O lançamento do novo livro de António Damásio na sua versão
portuguesa - “A estranha ordem das coisas” - começou esta última manhã de
outubro já o sol estava alto e o local do evento à pinha, como se costuma dizer.
Gente em pé era aos molhos que os lugares sentados, sendo muitos, já não havia.
Estimei oitocentas pessoas presentes, uma grande parte das quais alunos da escola
secundária.
Durante o discurso esteve um silêncio contínuo na sala, a ouvir, todo
igual. As palavras de António Damásio ligam os cérebros a que se dirige, o seu timbre de voz faz a massa de gente tornar-se uma, fruto
de encaixes perfeitos das suas partículas, humanas. Terminou deixando-nos num
transe uníssono, nem uma tosse se ouvia e, se os jovens não são de tossir
nestas ocasiões, também os donos de cabelos brancos não o foram. Havia agora lugar
para quatro perguntas de alunos da escola. A primeira foi posta e foi
respondida. Foi pedida a segunda pergunta.
E é quando aquela senhora se levanta da assistência e começa a
caminhar pela coxia que divide a plateia, dizendo urgências pouco percetíveis.

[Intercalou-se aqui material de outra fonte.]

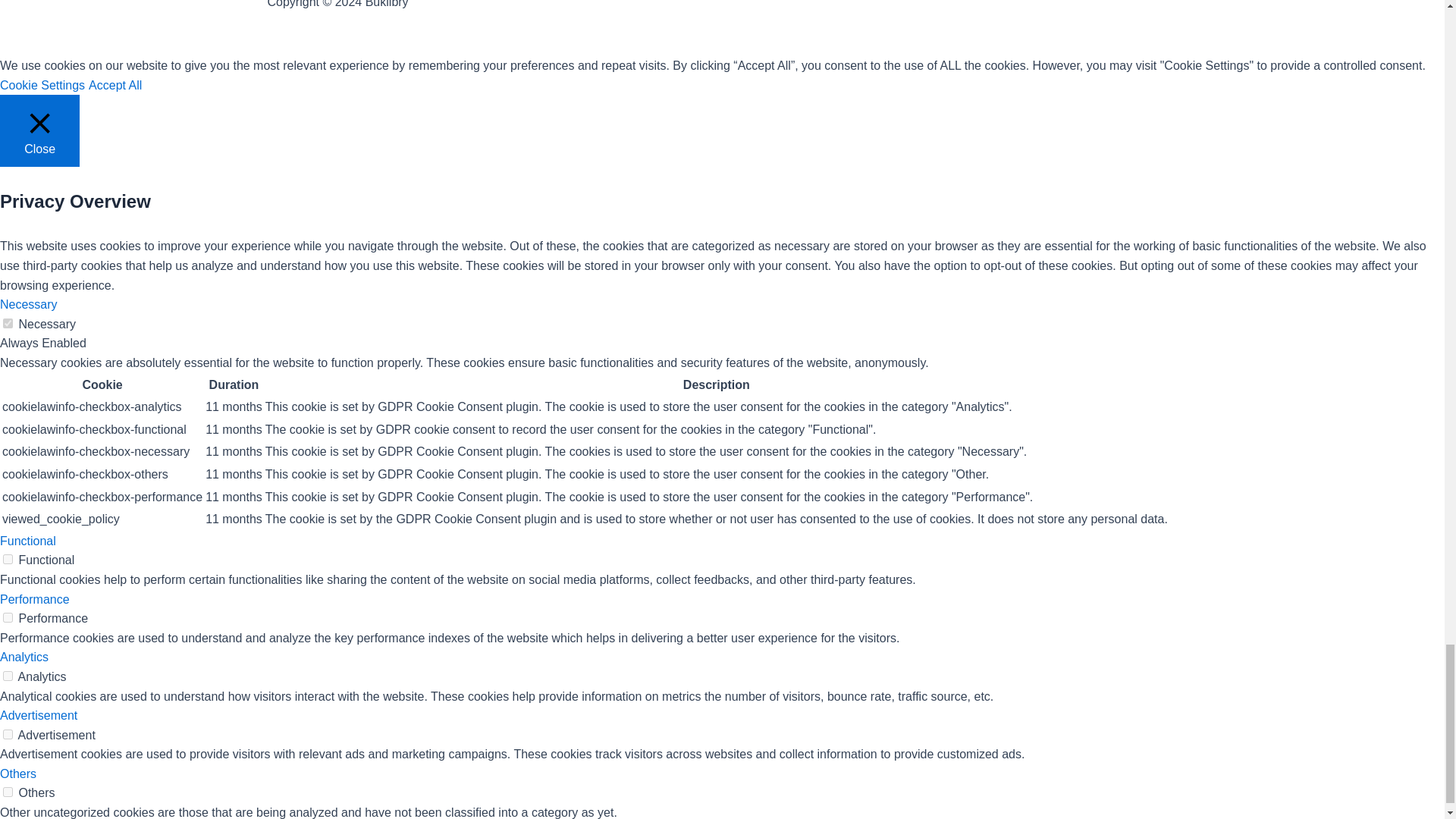
on (7, 675)
on (7, 617)
on (7, 791)
on (7, 734)
on (7, 323)
on (7, 559)
Given the description of an element on the screen output the (x, y) to click on. 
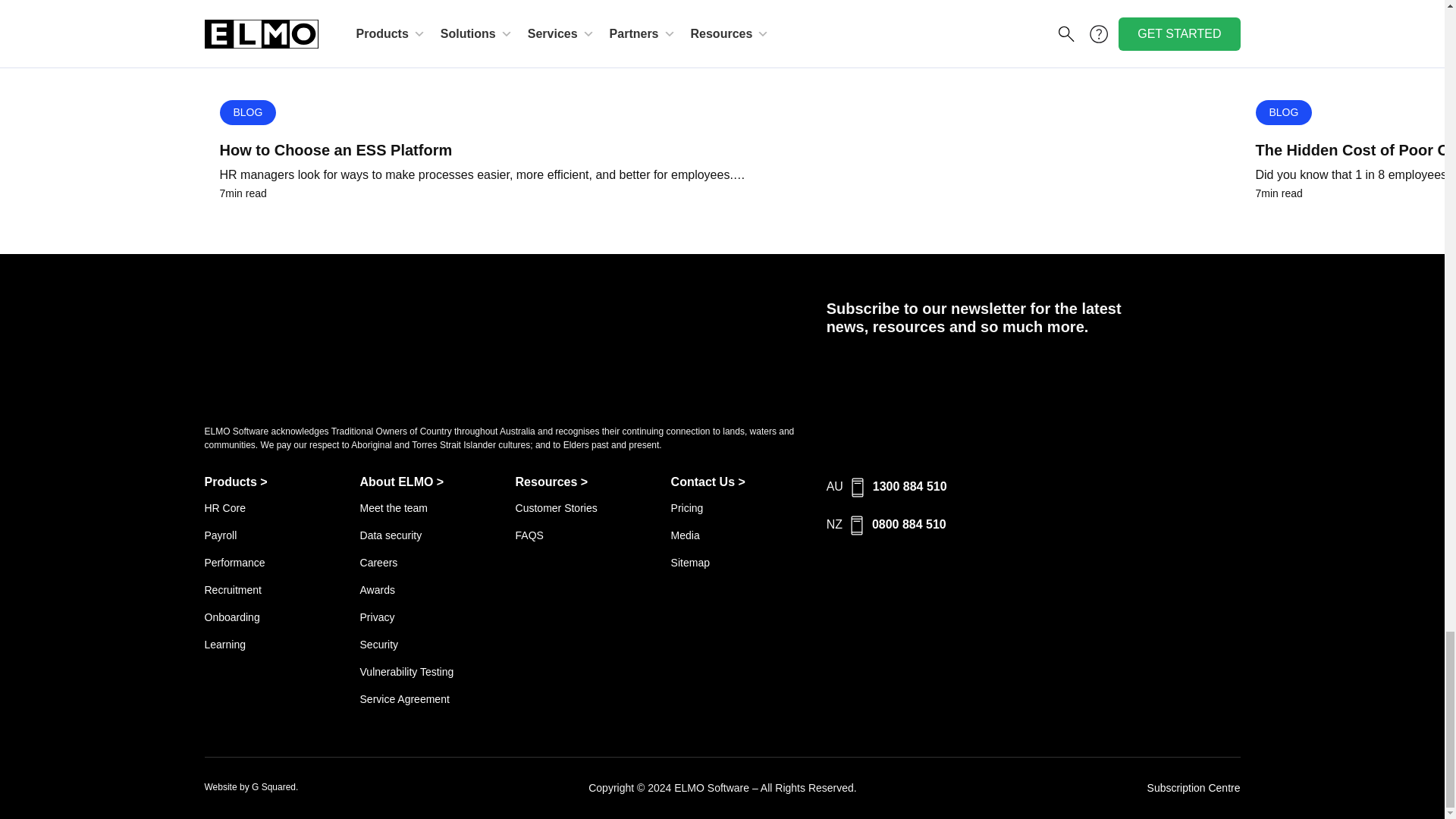
How to Choose an ESS Platform (722, 148)
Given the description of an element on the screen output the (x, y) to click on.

Alguém da organização avançando para ela tentou detê-la mas a senhora desvia-se,
continua a andar aproximando-se do palco, a senhora o que deseja, não pode,
espere, pode esperar?, as perguntas são dos alunos…
- Não posso esperar, não – e para enfim, baixinha,
cabelo curto, óculos quadrados, nenhum ornamento para além da urgência latente e, com voz suplicante mas firme, disse – professor António Damásio,
o meu filho está no hospital entre a vida e a morte com um problema muito grave,
eu já tentei de tudo, só faltava vir aqui para lhe perguntar, o professor deve
saber, o que posso fazer mais por ele?
- Pode deixar aí o seu contacto e eu tratarei de encaminhar.
E deixo-a agora a ecoar aqui. Não podendo uma salva de palmas salvar o filho daquela senhora, salvou-a pelo menos a ela, naquele momento, de se sentir tão só na sua horrível dor. Tive a certeza.